Once or twice before I have been foolish enough to confess that I think something about a book is objectively weak. Here I concede: this is a competent novel but personally I just don’t connect with the characters very much. Rooney’s women have a submissiveness to them that I don’t enjoy spending time around.
Reading Sally Rooney is a double-edged sword for me. How can I enjoy the writing but loathe the characters? Not loathe in a Lady Macbeth, Hannah Horvath, Walter White sort of way. Flawed but complex. Awful but compelling. I find Rooney’s characters annoying and uninteresting. They are obviously very intelligent and well-read but for me that’s outweighed by their self-important self-hatred. That is not to say I didn’t enjoy Beautiful World, Where Are You. It was entertaining enough and I’m a sucker for deadpan narration. Alice was sort of interesting – she is a writer struggling with fame and the value of art. I enjoy reading about the lives of writers (which Rooney and her characters would no doubt find pathetic. But here we are.)

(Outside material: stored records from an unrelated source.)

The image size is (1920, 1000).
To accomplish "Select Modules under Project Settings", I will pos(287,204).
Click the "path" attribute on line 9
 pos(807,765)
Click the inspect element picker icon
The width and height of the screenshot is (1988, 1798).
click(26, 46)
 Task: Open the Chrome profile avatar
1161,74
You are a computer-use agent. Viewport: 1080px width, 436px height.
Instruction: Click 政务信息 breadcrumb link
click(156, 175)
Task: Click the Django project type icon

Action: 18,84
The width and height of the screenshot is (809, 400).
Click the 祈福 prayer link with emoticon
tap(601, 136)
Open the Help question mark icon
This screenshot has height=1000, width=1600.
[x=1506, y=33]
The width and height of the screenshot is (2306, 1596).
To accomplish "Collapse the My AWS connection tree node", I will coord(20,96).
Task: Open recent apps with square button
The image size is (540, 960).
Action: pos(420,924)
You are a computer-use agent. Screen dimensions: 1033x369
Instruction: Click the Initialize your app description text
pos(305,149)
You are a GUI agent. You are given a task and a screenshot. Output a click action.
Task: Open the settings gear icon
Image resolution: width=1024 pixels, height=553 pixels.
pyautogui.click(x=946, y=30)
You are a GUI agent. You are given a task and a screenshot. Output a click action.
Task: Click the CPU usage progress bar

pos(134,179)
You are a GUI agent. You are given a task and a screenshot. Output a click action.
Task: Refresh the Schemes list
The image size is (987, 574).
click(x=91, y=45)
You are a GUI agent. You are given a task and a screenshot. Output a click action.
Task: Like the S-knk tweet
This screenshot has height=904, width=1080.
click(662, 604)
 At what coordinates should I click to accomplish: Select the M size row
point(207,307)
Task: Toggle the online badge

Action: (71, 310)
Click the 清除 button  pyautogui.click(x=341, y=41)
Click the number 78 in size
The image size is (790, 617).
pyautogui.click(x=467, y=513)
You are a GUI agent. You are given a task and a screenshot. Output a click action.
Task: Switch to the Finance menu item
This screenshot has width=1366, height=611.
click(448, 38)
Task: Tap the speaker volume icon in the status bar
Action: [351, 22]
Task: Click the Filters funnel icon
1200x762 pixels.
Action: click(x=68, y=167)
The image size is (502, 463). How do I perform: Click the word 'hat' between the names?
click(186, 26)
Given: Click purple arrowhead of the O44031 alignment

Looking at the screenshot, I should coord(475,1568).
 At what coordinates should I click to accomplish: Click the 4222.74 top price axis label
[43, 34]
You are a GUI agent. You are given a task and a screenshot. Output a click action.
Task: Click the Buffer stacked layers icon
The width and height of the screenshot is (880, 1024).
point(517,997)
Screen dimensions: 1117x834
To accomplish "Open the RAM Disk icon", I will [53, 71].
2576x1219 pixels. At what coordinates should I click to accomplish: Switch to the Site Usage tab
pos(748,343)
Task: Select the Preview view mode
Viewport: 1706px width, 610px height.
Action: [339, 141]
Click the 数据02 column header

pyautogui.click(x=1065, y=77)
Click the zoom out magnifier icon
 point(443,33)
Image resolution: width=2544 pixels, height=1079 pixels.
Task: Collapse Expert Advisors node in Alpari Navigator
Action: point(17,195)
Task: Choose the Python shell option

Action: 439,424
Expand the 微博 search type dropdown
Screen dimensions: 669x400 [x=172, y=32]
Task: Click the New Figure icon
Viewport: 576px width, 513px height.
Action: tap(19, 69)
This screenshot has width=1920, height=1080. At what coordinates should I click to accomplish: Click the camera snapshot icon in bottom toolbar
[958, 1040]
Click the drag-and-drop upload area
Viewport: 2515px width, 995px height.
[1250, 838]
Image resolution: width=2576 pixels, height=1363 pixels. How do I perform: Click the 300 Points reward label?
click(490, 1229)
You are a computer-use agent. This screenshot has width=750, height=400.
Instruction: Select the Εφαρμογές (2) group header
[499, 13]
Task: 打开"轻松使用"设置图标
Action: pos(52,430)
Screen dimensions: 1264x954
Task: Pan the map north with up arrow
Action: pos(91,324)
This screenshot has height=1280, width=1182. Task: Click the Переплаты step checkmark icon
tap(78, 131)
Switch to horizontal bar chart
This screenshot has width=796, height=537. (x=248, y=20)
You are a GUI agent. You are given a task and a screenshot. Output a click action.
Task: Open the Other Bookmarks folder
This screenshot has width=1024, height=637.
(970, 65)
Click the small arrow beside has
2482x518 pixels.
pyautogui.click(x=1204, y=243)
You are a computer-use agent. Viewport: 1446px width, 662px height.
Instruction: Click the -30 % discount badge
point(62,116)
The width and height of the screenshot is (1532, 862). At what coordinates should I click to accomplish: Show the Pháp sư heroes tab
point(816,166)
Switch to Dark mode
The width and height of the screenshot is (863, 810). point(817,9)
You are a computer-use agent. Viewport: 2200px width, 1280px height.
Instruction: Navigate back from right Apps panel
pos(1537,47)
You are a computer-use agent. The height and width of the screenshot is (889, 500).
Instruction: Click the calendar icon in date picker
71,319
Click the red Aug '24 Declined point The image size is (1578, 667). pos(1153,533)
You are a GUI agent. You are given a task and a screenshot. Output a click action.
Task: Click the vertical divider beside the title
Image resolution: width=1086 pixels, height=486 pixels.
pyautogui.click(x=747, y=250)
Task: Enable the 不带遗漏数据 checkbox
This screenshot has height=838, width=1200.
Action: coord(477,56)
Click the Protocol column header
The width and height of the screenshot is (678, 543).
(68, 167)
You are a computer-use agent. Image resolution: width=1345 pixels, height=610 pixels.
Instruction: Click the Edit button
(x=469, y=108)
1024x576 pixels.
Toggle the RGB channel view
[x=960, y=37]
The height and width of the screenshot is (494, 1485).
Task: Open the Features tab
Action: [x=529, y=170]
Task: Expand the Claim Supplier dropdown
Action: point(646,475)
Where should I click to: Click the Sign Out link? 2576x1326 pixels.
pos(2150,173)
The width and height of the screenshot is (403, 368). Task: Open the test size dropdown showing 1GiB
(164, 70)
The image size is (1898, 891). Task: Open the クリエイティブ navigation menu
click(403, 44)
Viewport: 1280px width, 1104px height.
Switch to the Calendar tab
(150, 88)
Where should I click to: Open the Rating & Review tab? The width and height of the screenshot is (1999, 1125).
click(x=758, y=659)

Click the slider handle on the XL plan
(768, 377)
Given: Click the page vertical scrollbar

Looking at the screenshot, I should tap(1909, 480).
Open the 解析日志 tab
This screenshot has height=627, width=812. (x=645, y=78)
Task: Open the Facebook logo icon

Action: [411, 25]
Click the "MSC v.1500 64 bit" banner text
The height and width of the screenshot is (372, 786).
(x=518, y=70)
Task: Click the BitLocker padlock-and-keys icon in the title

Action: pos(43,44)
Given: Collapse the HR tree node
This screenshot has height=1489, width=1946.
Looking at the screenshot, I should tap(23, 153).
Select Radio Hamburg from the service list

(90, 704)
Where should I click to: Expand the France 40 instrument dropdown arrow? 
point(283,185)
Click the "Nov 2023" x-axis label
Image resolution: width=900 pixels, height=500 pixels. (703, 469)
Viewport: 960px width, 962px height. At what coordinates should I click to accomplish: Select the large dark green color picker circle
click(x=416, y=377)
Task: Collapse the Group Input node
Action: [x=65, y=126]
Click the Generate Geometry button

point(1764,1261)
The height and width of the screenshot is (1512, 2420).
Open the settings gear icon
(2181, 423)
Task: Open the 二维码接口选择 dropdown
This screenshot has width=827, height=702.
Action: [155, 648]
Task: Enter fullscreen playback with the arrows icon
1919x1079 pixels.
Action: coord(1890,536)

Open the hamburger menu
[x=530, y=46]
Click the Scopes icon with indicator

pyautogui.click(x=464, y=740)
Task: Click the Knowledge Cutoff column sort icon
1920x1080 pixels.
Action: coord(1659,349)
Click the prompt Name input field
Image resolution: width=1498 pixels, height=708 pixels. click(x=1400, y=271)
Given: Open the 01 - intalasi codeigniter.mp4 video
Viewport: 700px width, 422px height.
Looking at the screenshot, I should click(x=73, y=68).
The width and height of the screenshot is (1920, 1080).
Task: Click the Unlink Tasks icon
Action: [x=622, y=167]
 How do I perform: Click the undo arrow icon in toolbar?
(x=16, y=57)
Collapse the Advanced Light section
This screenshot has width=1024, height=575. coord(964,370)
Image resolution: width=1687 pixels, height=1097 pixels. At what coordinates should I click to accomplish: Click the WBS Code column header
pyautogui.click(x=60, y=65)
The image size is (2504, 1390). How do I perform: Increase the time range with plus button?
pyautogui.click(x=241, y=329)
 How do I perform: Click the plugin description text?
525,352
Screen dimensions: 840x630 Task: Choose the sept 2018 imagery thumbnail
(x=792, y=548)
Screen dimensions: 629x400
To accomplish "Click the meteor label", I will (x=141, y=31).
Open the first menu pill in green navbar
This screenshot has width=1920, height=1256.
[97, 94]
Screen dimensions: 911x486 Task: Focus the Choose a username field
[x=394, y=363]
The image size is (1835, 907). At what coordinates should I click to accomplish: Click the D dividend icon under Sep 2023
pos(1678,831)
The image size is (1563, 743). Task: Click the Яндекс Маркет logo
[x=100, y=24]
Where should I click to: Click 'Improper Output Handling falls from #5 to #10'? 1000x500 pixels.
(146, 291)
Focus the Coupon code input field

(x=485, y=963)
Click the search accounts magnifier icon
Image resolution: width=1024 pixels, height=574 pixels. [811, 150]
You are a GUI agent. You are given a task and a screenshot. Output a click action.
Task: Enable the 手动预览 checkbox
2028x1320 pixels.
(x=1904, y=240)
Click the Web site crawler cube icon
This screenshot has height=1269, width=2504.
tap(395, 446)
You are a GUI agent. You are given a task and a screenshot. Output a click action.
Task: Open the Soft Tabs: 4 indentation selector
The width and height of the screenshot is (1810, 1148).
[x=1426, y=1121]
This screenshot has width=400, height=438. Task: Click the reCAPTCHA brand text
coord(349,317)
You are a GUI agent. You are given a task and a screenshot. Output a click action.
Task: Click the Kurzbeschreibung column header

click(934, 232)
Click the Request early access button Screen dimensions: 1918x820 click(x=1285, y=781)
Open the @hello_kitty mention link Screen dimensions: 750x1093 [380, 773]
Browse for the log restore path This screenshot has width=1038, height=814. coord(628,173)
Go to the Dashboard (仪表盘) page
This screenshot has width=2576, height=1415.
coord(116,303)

I like the structure of the novel – it alternates the third person narrative chapters with wonderings about the endurance of civilisation and the tragedy of plastic in the form of email correspondence between Alice and Eileen, our heroines. Though they are written well, I think the emails go on for too long and wonder if some of the content might be more at home in a book of essays. Speculating on contemporary authorial intent will make an ass of you and me (mostly me) but I got the feeling that the writer just wanted to talk about these topics and the story took a back seat to that. It reminded me of Creative Writing short story assignments at university where some of us would run out of story and start philosophising about something to make up the word count.
There is also a chapter written in stream of consciousness which I think elevates the book; it was quite well done. But then it’s closely followed by a chapter full of verbless sentences which sound contrived and like they are trying to be profound, or blissful, or something, which I found disappointing (more undergraduate Creative Writing flashbacks).
The book is essentially about connecting, in friendship and romance. Unfortunately, the men in the novel – Alice and Eileen’s pairs – are too comfortable being domineering over the women, and although this is something that the ladies seek, the ick-factor scores high for me. This is obviously a parallel to Normal People, which I enjoyed less (again good writing, and again awful characters). Would I recommend Beautiful World, Where Are You? Who cares, it’s everywhere anyway. It’s good prose for the most part and the settings are written nicely, so it’s more a question of whether or not the reader wants to spend time with these particular people.